Enemy Territory

Enemy Territory Blu-ray cover

It’s been a bad month for insurance salesman Barry Rapchick, his ex-wife calling to chase him for maintenance for their son, his leads not panning out on his new territory and his boss throwing him a lifeline with the stipulation that it must be closed that night and that the commission will be split between them, with Barry only receiving $4,000 on the hundred thousand policy taken out by seventy-year old retired teacher Elva Briggs.
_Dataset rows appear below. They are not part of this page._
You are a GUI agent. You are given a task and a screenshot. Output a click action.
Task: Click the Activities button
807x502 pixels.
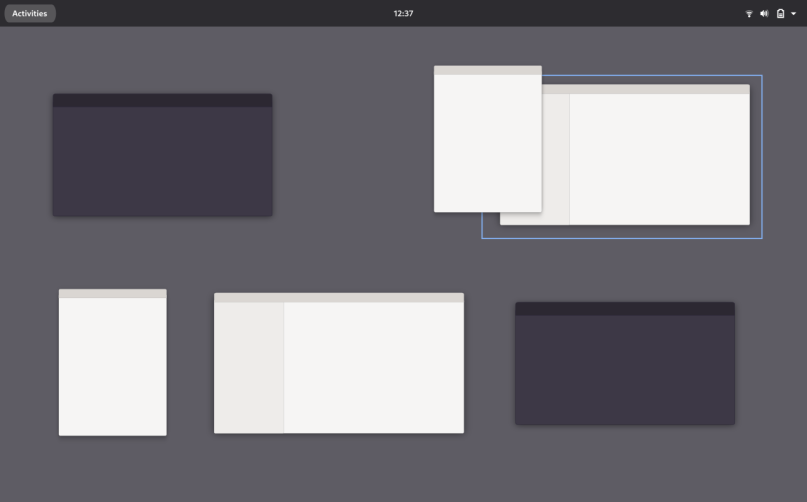pyautogui.click(x=30, y=14)
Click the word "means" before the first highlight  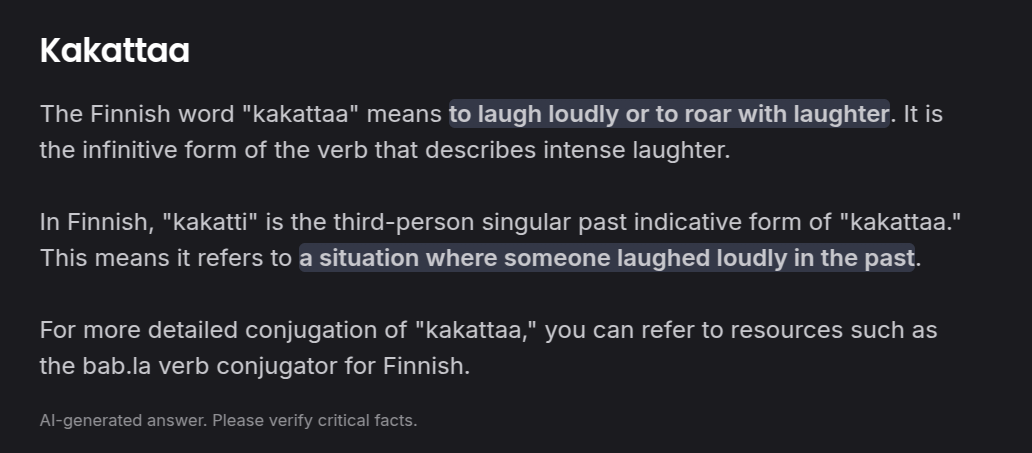[x=404, y=114]
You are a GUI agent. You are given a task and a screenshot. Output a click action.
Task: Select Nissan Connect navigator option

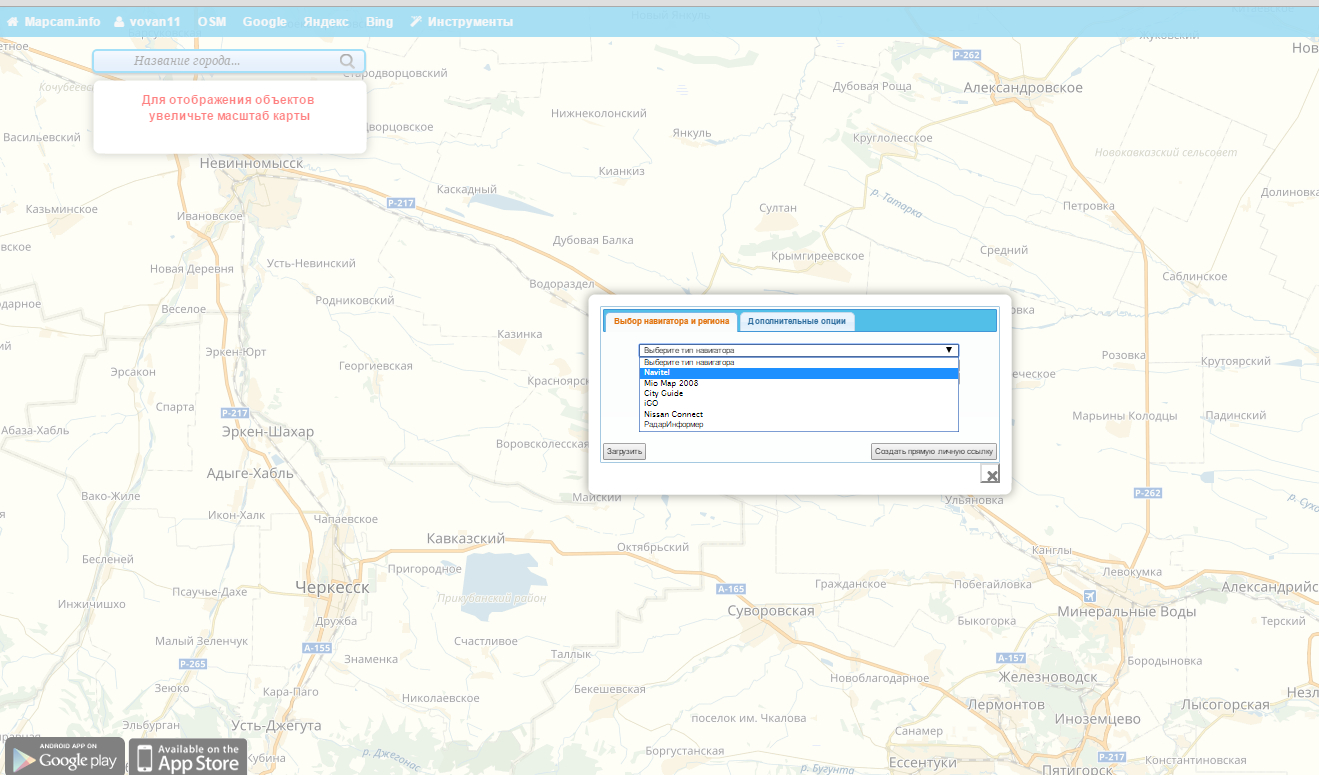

A resident of Lincoln Tower, Barry’s greeting is hostile, incurring the wrath of a belligerent child who threatens him with a switchblade, only the intervention of the sole security guard conveying him to of apartment 2016 where Mrs Briggs signs the papers and hands over the premium in cash, his exit barred by the return of the child with the leader of the Vampires, the gang to which he has pledged himself, the confrontation leaving the child dead and the guard dying.

Enemy Territory; Barry Rapchick (Gary Frank) arrives at the Lincoln Tower with his eyes on a payday lifeline.

Written by mystery novelist Stuart M Kaminsky and Bobby Liddell, Enemy Territory was directed by Peter Manoogian, released in the summer of 1987 and depicting the worst sides of New York City in that era, the three city blocks of the housing project run by three different gangs, the white Pig-Stickers, the Mexican and Puerto Rican Mortes and the black Vampires led by the psychotic Count, an early lead role for Candyman’s Tony Todd, setting the over-the-top tone of unhinged excess absent reason or remorse.

The terrible wrong wrought upon his clan that a white hand was laid on the shoulder of Decon (Theo Caesar), Barry (Gary Frank) is assisted by good Samaritan Will (Ghostbusters’ Ray Parker Jr) and Mrs Briggs (Frances Foster), both of them more savvy of the ways of the tower, her granddaughter Toni (Clueless’ Stacey Dash) helping them navigate to a lower level where paraplegic survivalist Vietnam veteran Parker (Damnation Alley’s Jan-Michael Vincent) hides in his fortified bunker with his stash of artillery, unleashing machine gun rounds by the dozen at point blank range but missing everybody.

Enemy Territory; rising to the occasion, the Count (Tony Todd) arrives with the Vampires.

A white protagonist presented by a white director in a predominantly black film, it is perhaps unsurprising that Enemy Territory is presented in broad terms of black and white rather than cultural sensitivity, the Vampires with their secret handshakes unambiguous Evil seeking blood revenge with no consideration of the wider situation and failings of governance, opportunity and policing that has given rise to them, and in the same era Hill Street Blues presented more complex characters on a weekly basis while Streets of Fire was more stylised in its simmering violence in the city.

While Barry is largely worthless, drinking at work, later found to be scared of heights and blood, constantly needing to be rescued and with no sense of urgency or self-preservation, that balancing thumb on the scale does not make Enemy Territory a better film, and restored from the original 35mm for Arrow’s new Blu-ray, the technical limitations are obvious, the fight scenes as dangerous as a high school production of West Side Story, every corridor looking the same and the focus poor in tracking shots, and it is only for Parker and Foster, a founder of the Negro Ensemble Company, that it remains watchable.

Enemy Territory will be available on Blu-ray from Arrow Films from Monday 4th August

Enemy Territory; Don't mess with teacher; Elva Briggs (Frances Foster) opens fire on the Vampires.